Smunta di retorica, seppur armonica nella propria eterea graziosità, la poesia di Minola si dischiude con una omogeneità stilistica alla necessità di smarginare l’orizzonte dei meccanismi quotidiani. Queste sono le necessità primarie a cui risponde il dettato, sottendendosi alla calma dei tramonti ed alla quieta nudità delle forme, e nell’attesa che si innesta tra gli istanti, ed il distendersi liquido della luce.

Il prefatore parla di una poesia contraddistinta da un certo “controllo stilistico e formale”, di un verso che omaggia la “sobrietà del linguaggio” e di un “desiderio di penetrazione di un reale sempre incerto”; ed in effetti questi sono gli elementi che in prima facies risaltano più degli altri nell’esperienza poetica di Minola.

Il canto, infatti, risponde alla necessità fondamentalmente umana di condividere e tramandare al lettore l’invito a trovare un senso profondo nella bellezza equilibrata e nascosta delle cose – quella certamente più essenziale, che arriva prima alla percezione dei sensi che alla ragione e al pensiero.

L’afflato estivo su campitura urbana, il destino si fa pacatamente indicibile nel proprio distendersi ineluttabile: in questi elementi Minola si fa nostalgico nel suo dire, come se il verso trattenesse a stento la realtà e maturasse della stessa la rappresentazione che più profonda irretisce ogni linea armonica.

Per questo il poetare dell’opera sembra foriero di una qualche memoria ed una certa reminiscenza che insieme costituiscono una poetica del ricordo in cui la narrazione incontra l’impalpabilità estetica del sogno e della notte.

Con equilibrio e precisione, il rapporto tra pensiero e stesura della versificazione sembrerebbe celare un punto cieco, ed un momento di complessa vulnerabilità prima di aprirsi all’assoluto notturno come luogo di antitesi alla tematica luminosa centrale dell’opera.

Questo sentire si intreccia con una serie di personaggi che amplificano il senso umano dell’esistere in una serie di preziosi epigrammi che oscillano tra il dire ed il dirsi, il ritrovarsi ed il ritorno.

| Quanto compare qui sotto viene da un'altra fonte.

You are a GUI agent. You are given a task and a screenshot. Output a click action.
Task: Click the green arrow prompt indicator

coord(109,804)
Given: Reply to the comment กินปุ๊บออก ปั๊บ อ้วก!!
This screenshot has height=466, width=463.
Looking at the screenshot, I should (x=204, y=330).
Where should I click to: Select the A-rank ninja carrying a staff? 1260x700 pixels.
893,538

Le parole che ne conseguono, tentando la rappresentazione di questo meccanismo, diventano parte di questo affresco senza cedere all’eccesso dei minimalismi.

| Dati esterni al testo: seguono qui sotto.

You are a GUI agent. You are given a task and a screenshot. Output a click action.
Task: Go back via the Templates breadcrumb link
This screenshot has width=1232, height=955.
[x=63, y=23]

Minola omaggia con la stessa posatezza anche i tramonti e le sere estive, emergendo come luogo privilegiato della trasfigurazione del sentire, dell’esistere e della memoria, ma rimane la notte il locus che interroga la tematica amorosa ed il destino di chi si è smarrito, assieme alla sessualità che, con posa ingentilita, si dona come frutto maturo nel profondo dei mesi estivi.

Così e i sensi, e i gesti, e gli attimi appaiono sì vaporosi, ma anche i momenti più autentici e reali dell’esperienza umana – anticipando e superando ogni volta le parole e il pensiero, che indugia nella sua luminosa umoralità sopra le cose con fare stentato e imperfetto, quasi incespicando per raggiungerli.

Con un decoro e una posatezza esistenziale e umana che non possono che instillare un sentimento intenso, nostalgico e struggente allo stesso tempo, il tutto collegandosi ai luoghi, alle storie e al gusto estetico della “moderata bellezza” di Manzoniana memoria.